Hunting violations result in fines, probation

Rifle seized by conservation officer at Rosswood north of Terrace, B.C.

A couple found guilty on several firearms and wildlife act violations will have to stay within Nisga’a traditional hunting territory when hunting, accompanying hunters or possessing hunting implements as part of their probation conditions.

William Sidney David Clayton, 35, and Dionne Delia Morven, 33, were given a conditional discharge with one year of probation with large fines to pay by judge Terence Wright in provincial court here Oct. 9.

Clayton was ordered to pay a total of $2,800 in fines and to abide by a five-year firearms prohibition on charges of knowingly possessing a firearm without a licence, storage etc. of a firearm contrary to regulation, hunting using light/illumination and discharging a firearm on or across a highway.

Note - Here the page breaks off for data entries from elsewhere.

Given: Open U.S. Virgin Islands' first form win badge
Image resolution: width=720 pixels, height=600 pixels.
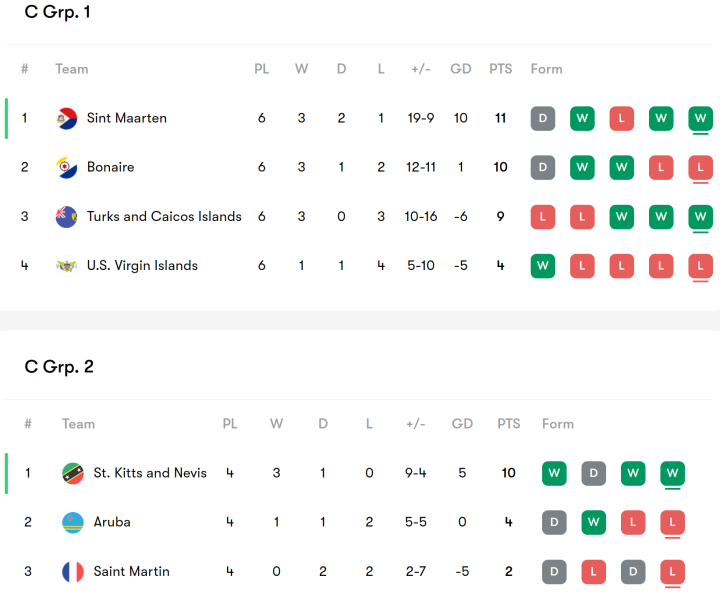Looking at the screenshot, I should (543, 266).
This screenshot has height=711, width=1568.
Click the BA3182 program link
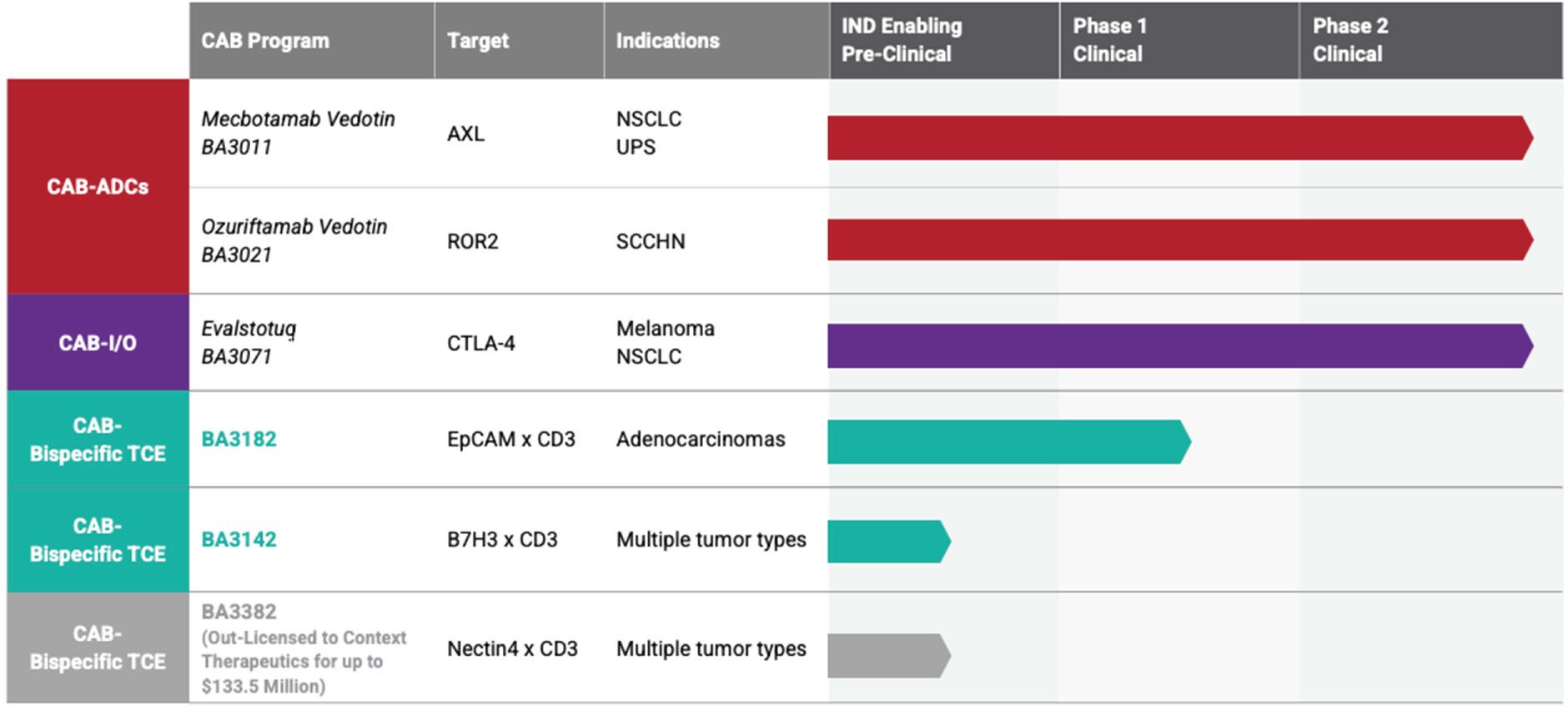(239, 440)
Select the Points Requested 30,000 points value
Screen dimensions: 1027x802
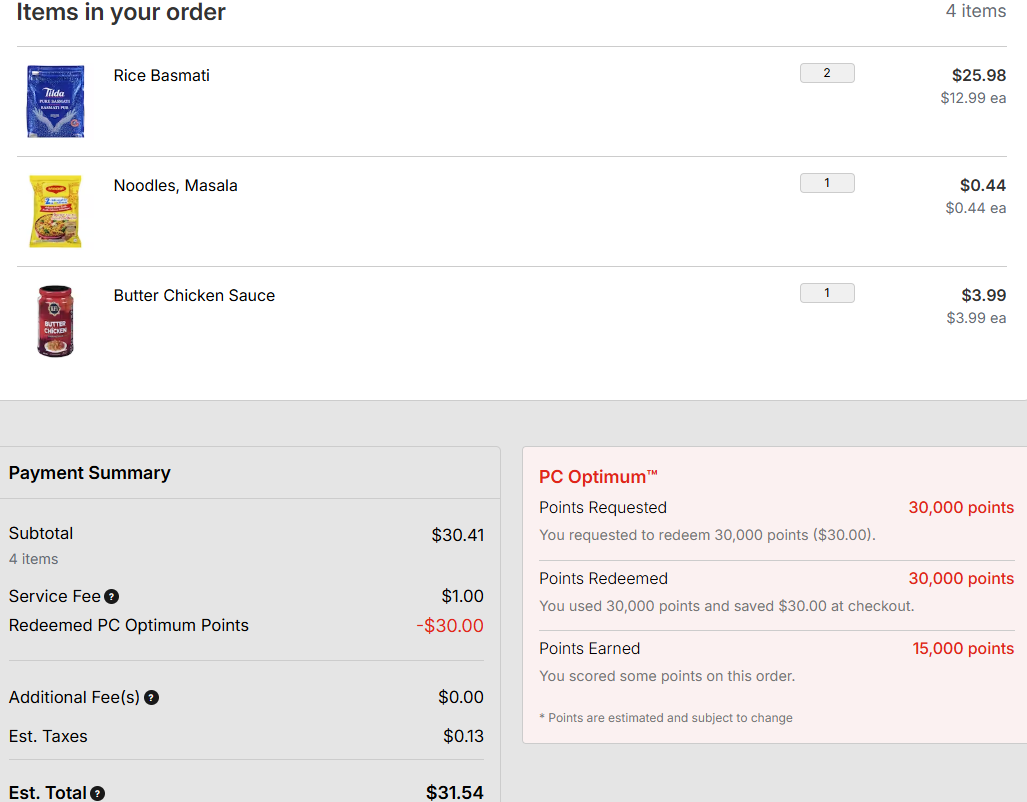[x=961, y=508]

Morven will pay a total of $2,700 in fines and follow a three-year firearms prohibition on charges of occupy vehicle in which there is a firearm, hunt during prohibited hours and discharging a firearm in a no shooting area.

On January, 25, 2014, the pair was caught by a conservation officer, who seized a Mossberg scoped rifle from them in Rosswood.

Part of their sentence was also a forfeiture order that said if an individual comes forward with registered ownership documents and a firearms licence within 90 days, that person may get the firearm back.

If the firearm is not retrieved within that time limit, it will be forfeited and disposed of.

Clayton and Morven also have to complete 15 hours of community work service within the first nine months of their probation.

Their conditional discharge means if they complete their probation without breaching any of the conditions, they will not have any criminal record afterward.